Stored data
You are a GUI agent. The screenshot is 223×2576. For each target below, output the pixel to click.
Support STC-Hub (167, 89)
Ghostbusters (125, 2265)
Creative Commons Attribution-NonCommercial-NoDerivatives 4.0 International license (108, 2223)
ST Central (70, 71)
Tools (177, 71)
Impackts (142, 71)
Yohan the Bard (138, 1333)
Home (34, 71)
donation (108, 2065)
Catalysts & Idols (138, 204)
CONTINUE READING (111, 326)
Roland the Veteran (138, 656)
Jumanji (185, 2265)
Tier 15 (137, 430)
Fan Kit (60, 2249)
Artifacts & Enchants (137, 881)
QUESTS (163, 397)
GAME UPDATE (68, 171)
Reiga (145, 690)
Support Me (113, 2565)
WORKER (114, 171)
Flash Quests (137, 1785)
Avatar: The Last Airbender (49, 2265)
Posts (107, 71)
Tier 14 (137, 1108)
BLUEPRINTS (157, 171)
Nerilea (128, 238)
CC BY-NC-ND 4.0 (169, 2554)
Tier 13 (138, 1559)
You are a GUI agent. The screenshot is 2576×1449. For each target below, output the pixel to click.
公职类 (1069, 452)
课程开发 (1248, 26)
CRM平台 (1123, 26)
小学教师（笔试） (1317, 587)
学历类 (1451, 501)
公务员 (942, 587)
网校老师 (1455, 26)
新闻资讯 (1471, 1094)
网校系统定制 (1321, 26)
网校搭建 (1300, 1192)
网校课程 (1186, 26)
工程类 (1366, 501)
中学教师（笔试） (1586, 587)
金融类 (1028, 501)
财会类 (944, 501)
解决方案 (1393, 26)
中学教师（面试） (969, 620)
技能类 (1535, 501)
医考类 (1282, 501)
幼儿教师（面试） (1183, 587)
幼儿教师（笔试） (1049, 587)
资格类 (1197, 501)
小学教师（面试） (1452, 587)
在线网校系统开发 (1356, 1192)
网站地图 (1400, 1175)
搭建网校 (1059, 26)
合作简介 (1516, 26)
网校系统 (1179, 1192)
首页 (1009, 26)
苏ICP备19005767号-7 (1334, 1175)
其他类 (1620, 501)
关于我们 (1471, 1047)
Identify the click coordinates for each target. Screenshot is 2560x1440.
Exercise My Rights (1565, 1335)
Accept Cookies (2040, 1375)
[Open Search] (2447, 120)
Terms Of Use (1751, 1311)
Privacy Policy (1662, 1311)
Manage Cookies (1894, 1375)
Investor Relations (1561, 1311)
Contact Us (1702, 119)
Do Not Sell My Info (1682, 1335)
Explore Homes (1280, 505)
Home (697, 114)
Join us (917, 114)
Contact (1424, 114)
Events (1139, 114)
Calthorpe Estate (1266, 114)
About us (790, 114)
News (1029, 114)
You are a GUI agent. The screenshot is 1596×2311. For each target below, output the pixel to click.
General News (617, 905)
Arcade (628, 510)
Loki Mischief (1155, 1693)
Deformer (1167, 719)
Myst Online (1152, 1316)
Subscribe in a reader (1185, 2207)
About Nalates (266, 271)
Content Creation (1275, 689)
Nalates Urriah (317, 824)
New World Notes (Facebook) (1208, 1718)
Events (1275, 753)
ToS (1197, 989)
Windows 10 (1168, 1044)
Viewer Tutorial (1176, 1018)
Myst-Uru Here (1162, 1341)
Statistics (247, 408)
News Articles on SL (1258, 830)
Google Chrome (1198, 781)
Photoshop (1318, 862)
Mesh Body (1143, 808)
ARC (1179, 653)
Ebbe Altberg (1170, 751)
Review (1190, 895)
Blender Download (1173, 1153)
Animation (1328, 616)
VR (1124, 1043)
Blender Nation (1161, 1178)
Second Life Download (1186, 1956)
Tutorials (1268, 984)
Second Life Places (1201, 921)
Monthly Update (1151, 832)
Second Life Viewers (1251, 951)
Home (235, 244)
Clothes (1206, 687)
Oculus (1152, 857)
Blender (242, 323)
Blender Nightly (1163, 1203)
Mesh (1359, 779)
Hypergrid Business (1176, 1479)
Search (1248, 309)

Exercise: Copy out each line in the preceding records that contains "Life".

Answer for this exercise:
Second Life Download (1186, 1956)
Second Life Places (1201, 921)
Second Life Viewers (1251, 951)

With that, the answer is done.